A mente que se acostumou à liberdade e imparcialidade da contemplação filosófica irá preservar qualquer coisa dessa liberdade e imparcialidade no mundo da acção e da emoção. Irá ver os seus propósitos e objectivos como partes do todo, com a ausência de obstinação que resulta de os ver como fragmentos infinitesimais num mundo no qual nada do resto é afectado por qualquer dos feitos de um homem. A imparcialidade que, em contemplação, é o desejo sem misturas pela verdade, é a mesmíssima qualidade mental que, em acção, é a justiça, e na emoção é aquele amor universal que pode ser dado a todos, e não apenas aos que se julga serem úteis ou admiráveis. Assim, a contemplação alarga não apenas os objectos dos nossos pensamentos, mas também os objectos das nossas acções e afecções: faz-nos cidadãos do universo, e não apenas de uma cidade murada em guerra com tudo o resto.

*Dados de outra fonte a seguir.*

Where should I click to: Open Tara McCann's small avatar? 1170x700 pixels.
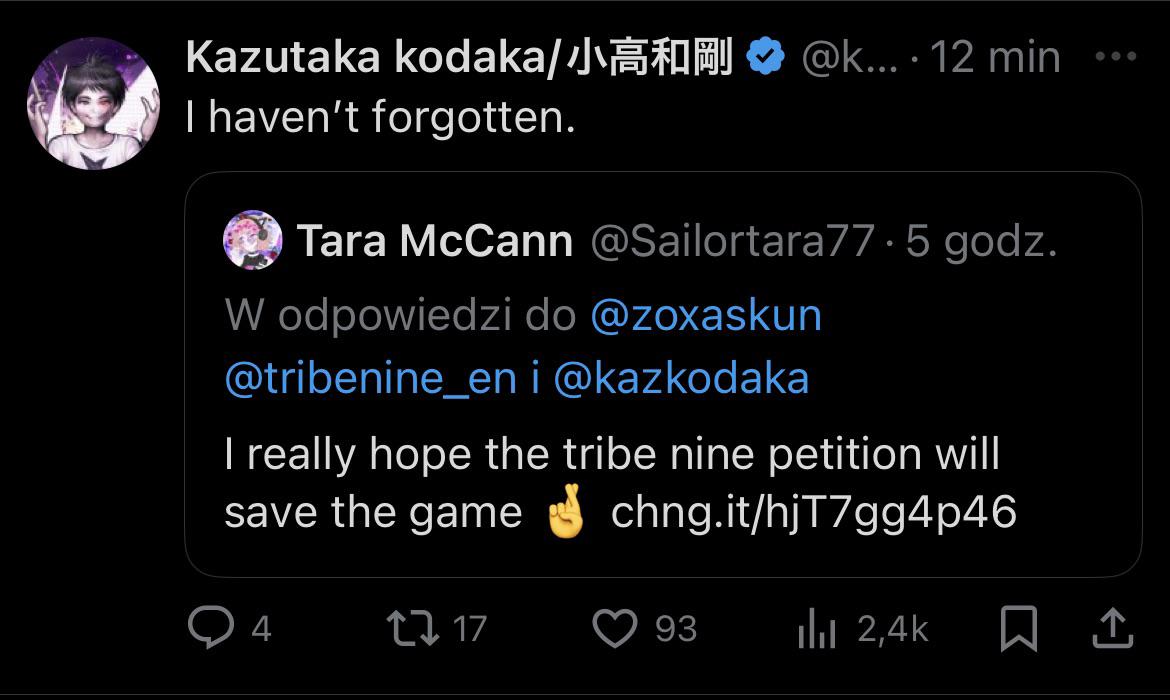click(x=252, y=240)
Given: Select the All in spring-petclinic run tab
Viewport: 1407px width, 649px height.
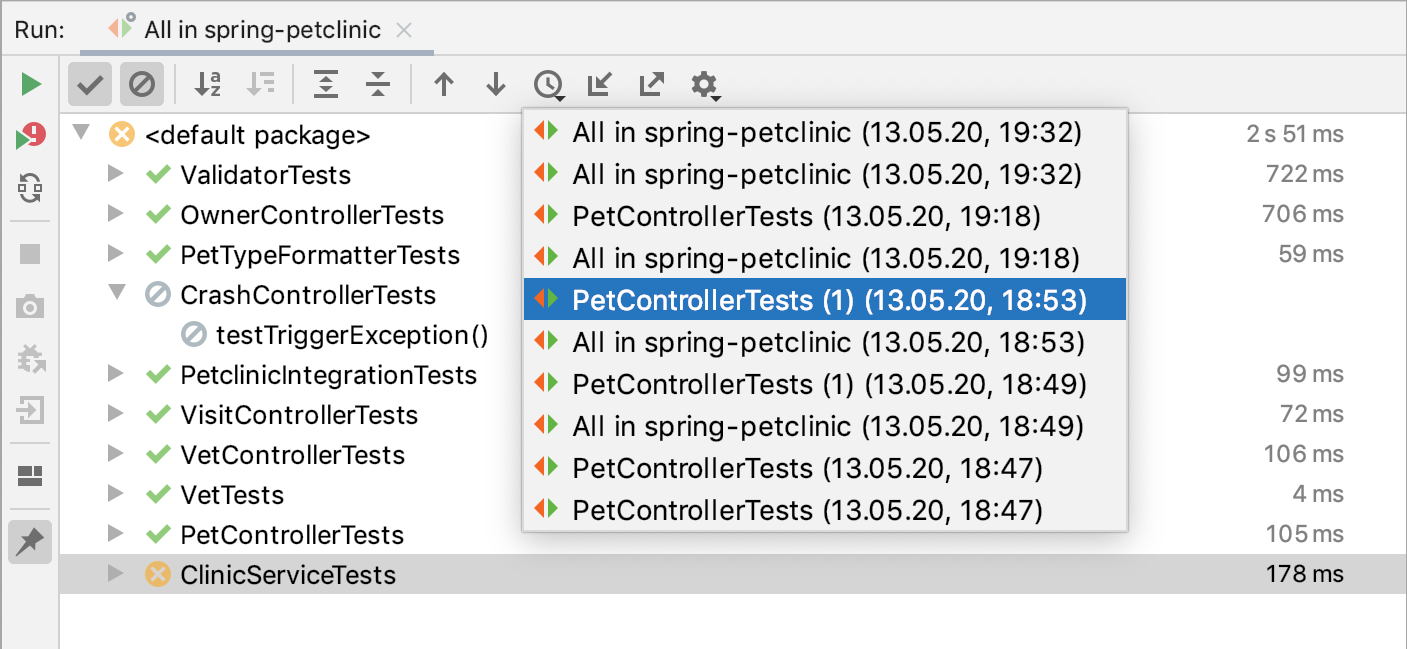Looking at the screenshot, I should (x=258, y=29).
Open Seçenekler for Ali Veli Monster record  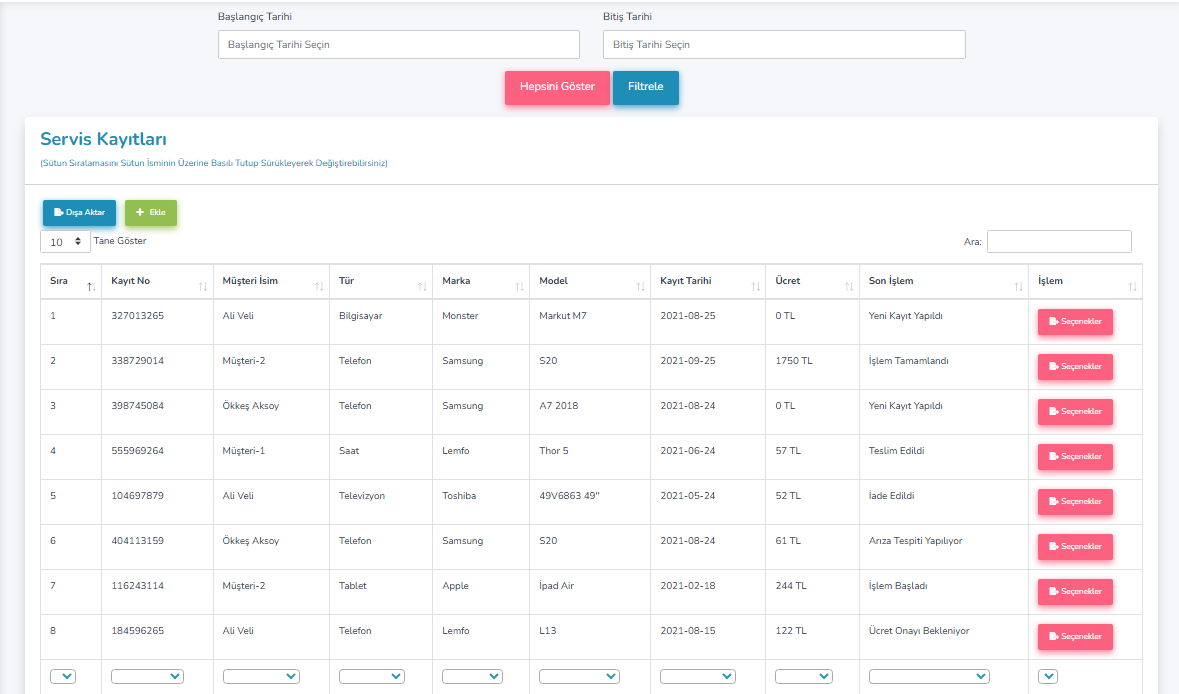(1075, 322)
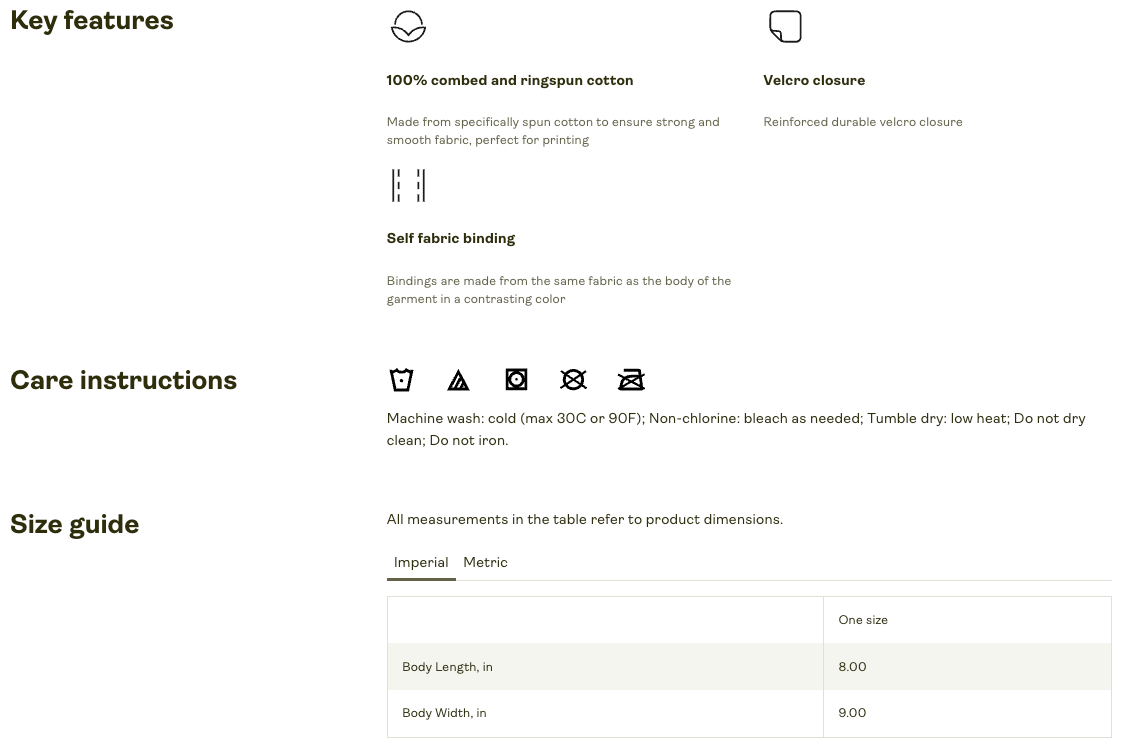The height and width of the screenshot is (750, 1127).
Task: Click the 8.00 body length value
Action: click(x=852, y=667)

A verdadeira liberdade do homem, e a sua libertação da servidão de esperanças e receios limitados, consiste nesta cidadania do universo.
Assim, para recapitular a nossa discussão do valor da filosofia: a filosofia é de estudar não por causa de quaisquer respostas definitivas às suas questões, dado que nenhumas respostas definitivas podem, em regra, ser conhecidas como verdadeiras, mas antes por causa das próprias questões; porque estas questões alargam a nossa concepção do que é possível, enriquecem a nossa imaginação intelectual e diminuem a confiança dogmática que fecham a mente contra a especulação; mas acima de tudo porque, através da grandeza do universo que a filosofia contempla, a mente também se torna grandiosa, e torna-se capaz dessa união com o universo que constitui o seu maior bem.